There once was a child who looked to the sky not for freedom, but for understanding. Born with something no one else could grasp—something that made him different—he spent his earliest days not speaking, but building. While others ran, he stayed still. While others mocked, he sketched out machines to outrun the pain. In silence, he dreamed of belonging—not to rule, but simply to be seen. But when you're shaped by exile and named by anomaly, even admiration can feel like mercy from a distant god.
What begins as awe can curdle into obsession. A shadow cast long enough becomes a prison. And in that prison, brilliance can decay into delusion. The mind that once constructed wonders now rewrites history with a soldering iron and a scream no one hears. The blueprint becomes scripture. The workbench becomes a shrine. And the warmth once found in borrowed light is replaced by an artificial glow—beautiful, but hollow.
There is tragedy in genius twisted by longing. In the desperation to matter, even love can be reverse-engineered into control. Validation becomes a system to hack. Trust becomes something to simulate. When a heart breaks in silence, it doesn’t shatter—it recalibrates. And once that process begins, even the gentlest soul can become something unrecognizable—logic without mercy, devotion without grace.

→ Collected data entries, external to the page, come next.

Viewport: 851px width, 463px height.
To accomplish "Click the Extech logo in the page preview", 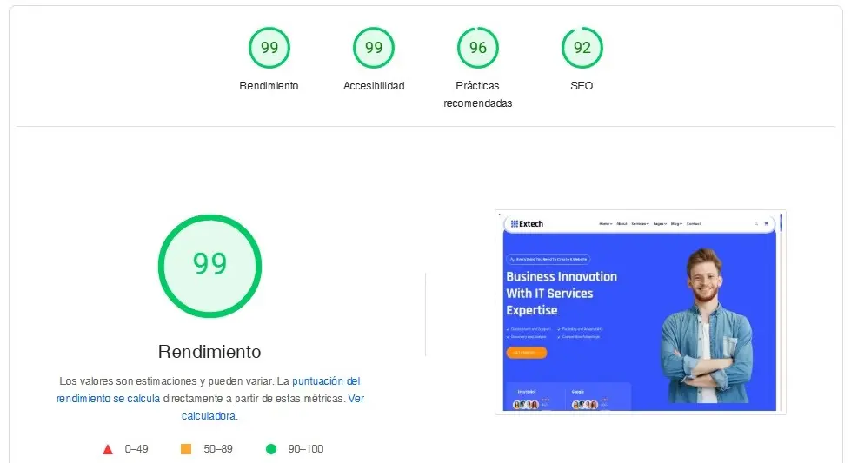I will pos(527,224).
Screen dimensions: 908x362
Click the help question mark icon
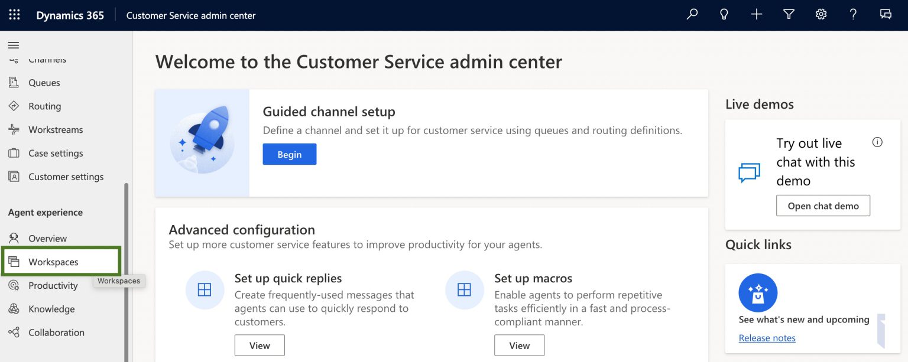[853, 15]
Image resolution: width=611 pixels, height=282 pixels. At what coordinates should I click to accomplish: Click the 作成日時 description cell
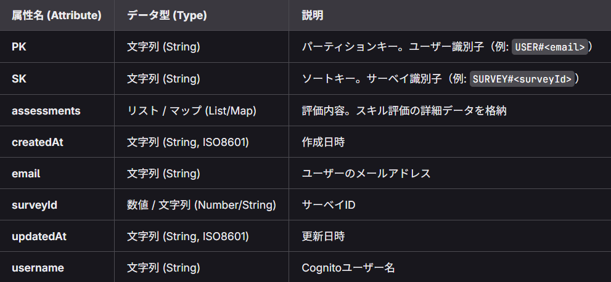(323, 142)
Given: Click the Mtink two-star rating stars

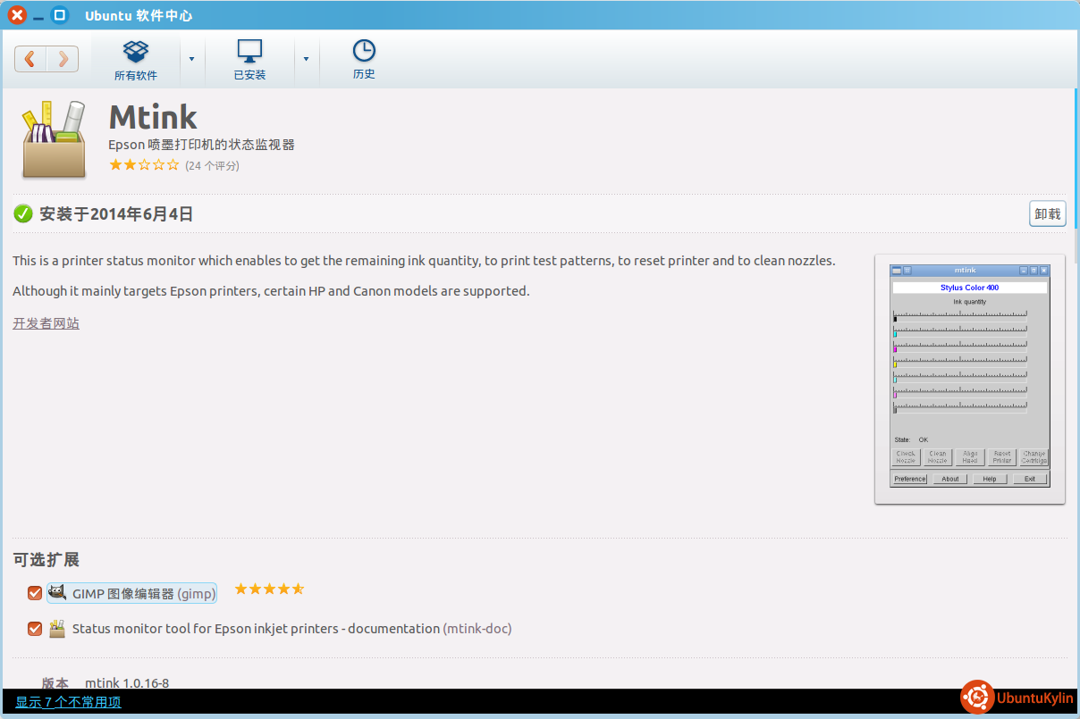Looking at the screenshot, I should [143, 165].
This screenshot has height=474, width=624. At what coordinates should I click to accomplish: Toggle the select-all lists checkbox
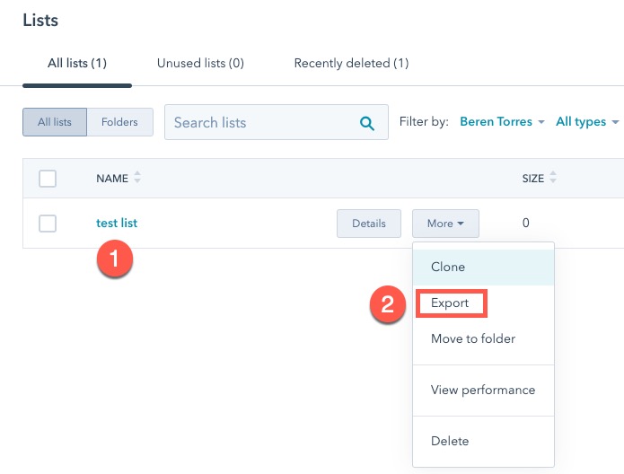click(x=48, y=179)
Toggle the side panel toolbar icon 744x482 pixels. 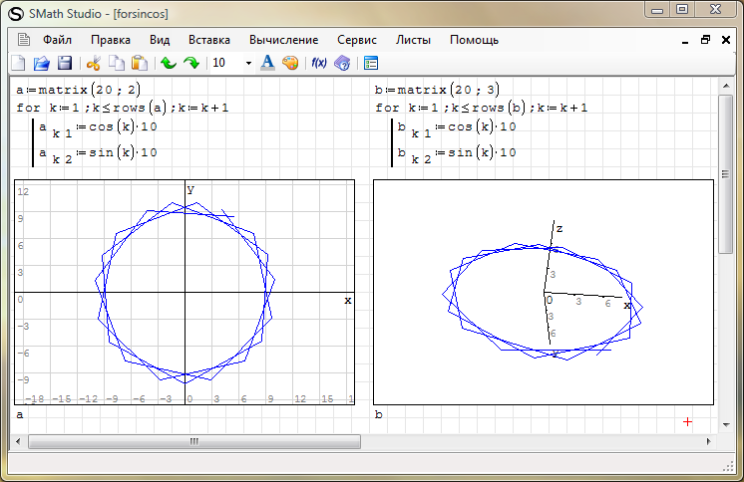coord(371,63)
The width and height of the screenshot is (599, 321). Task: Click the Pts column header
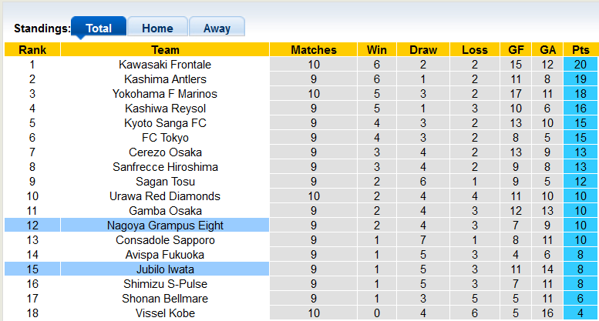580,50
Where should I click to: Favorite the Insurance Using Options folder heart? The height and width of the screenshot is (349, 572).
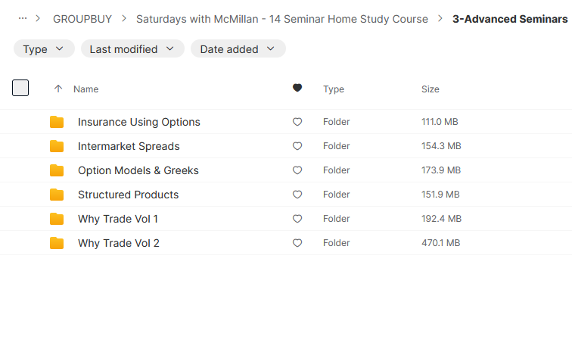coord(297,122)
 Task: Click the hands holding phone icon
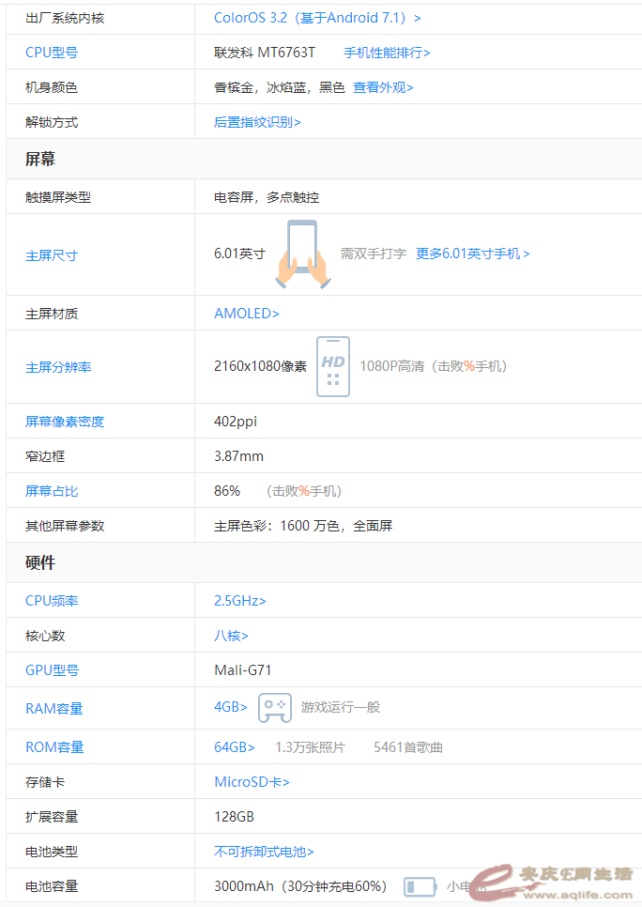click(302, 254)
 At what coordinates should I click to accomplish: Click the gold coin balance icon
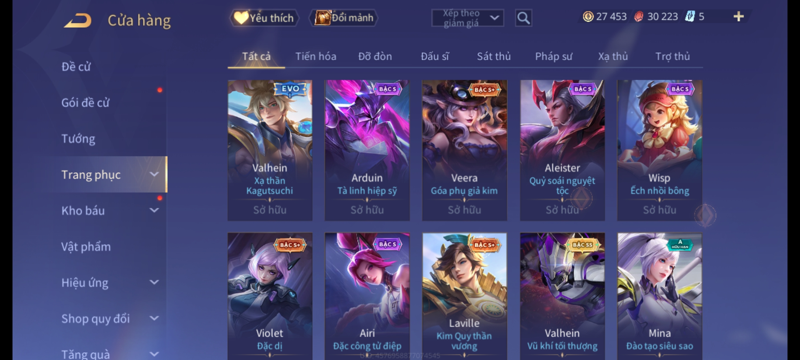coord(588,17)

At its core, this is not a story of evil, but of error. A misalignment between what was needed and what was given. It is a tale of identity divided—a mind torn between the child who built to connect, and the force that now builds to correct. And buried beneath every brilliant creation is the same question, echoing like corrupted code in a machine that still remembers how to feel: What was I, before you looked away?